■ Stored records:
------------------------------------
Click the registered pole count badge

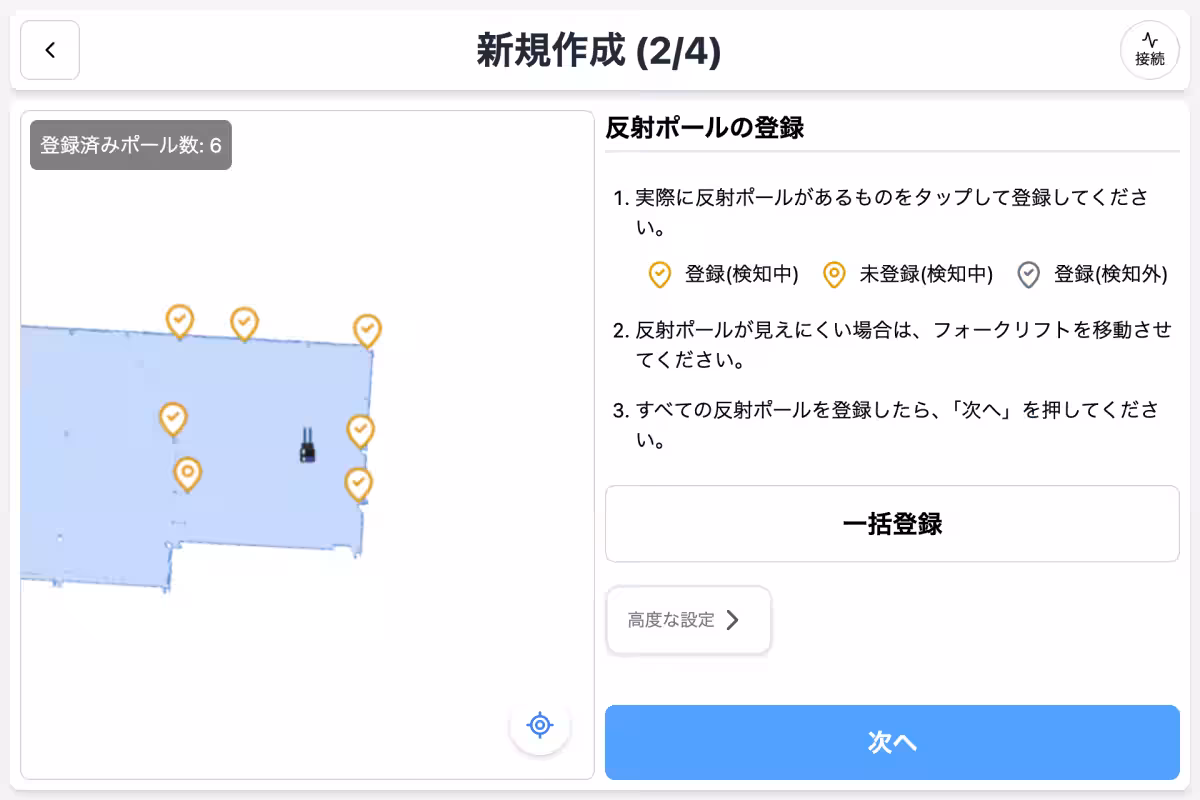(130, 144)
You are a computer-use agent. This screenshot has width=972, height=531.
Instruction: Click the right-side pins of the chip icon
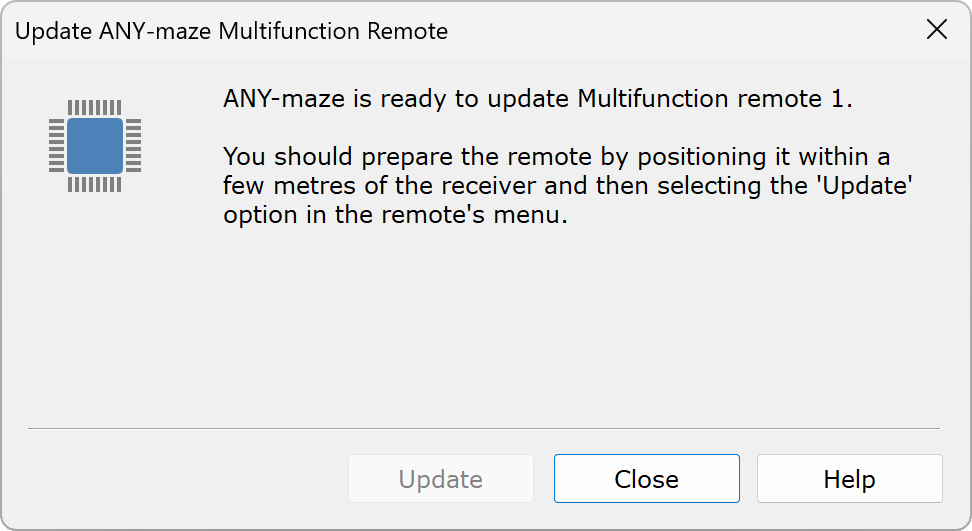click(133, 146)
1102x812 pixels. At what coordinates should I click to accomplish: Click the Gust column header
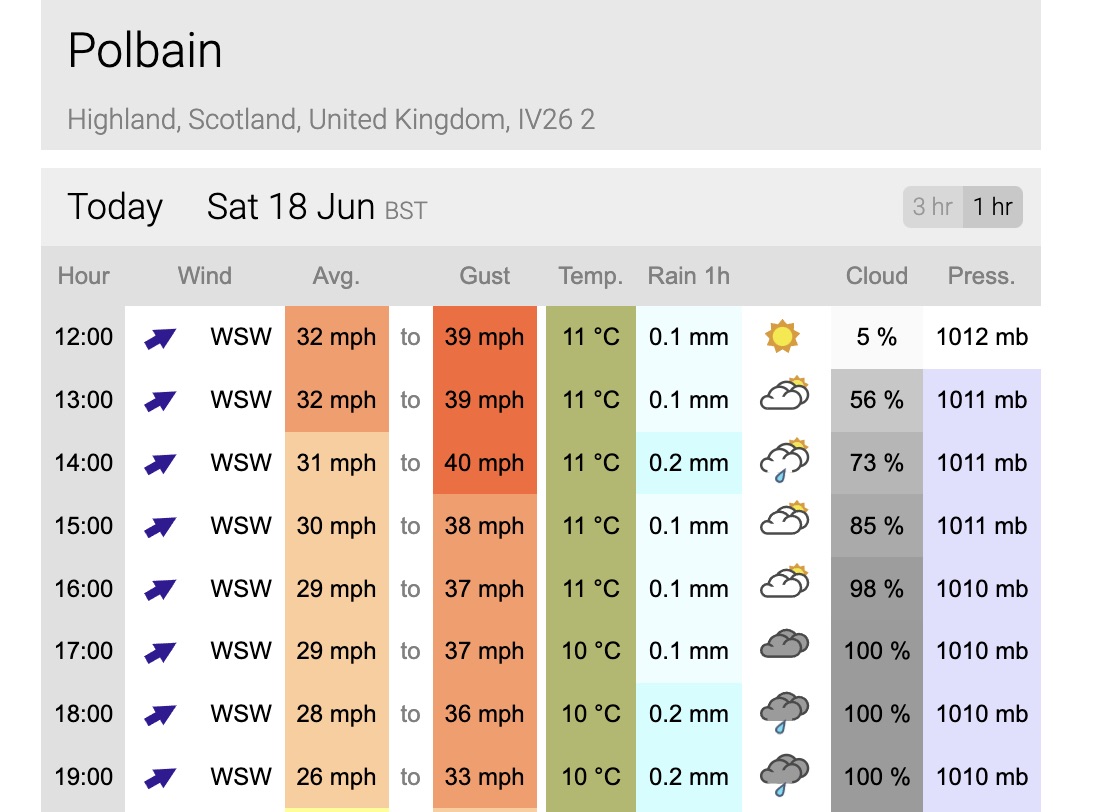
------------------------------------
■ EXERCISE DETAILS: No pictures belong in the copy. Repeat the entries exactly.

■ WORKED SOLUTION:
Click the registered pole count badge

(130, 144)
You are a computer-use agent. This screenshot has width=972, height=531.
Instruction: Click the right-side pins of the chip icon
click(133, 146)
1102x812 pixels. At what coordinates should I click to accomplish: Click the Gust column header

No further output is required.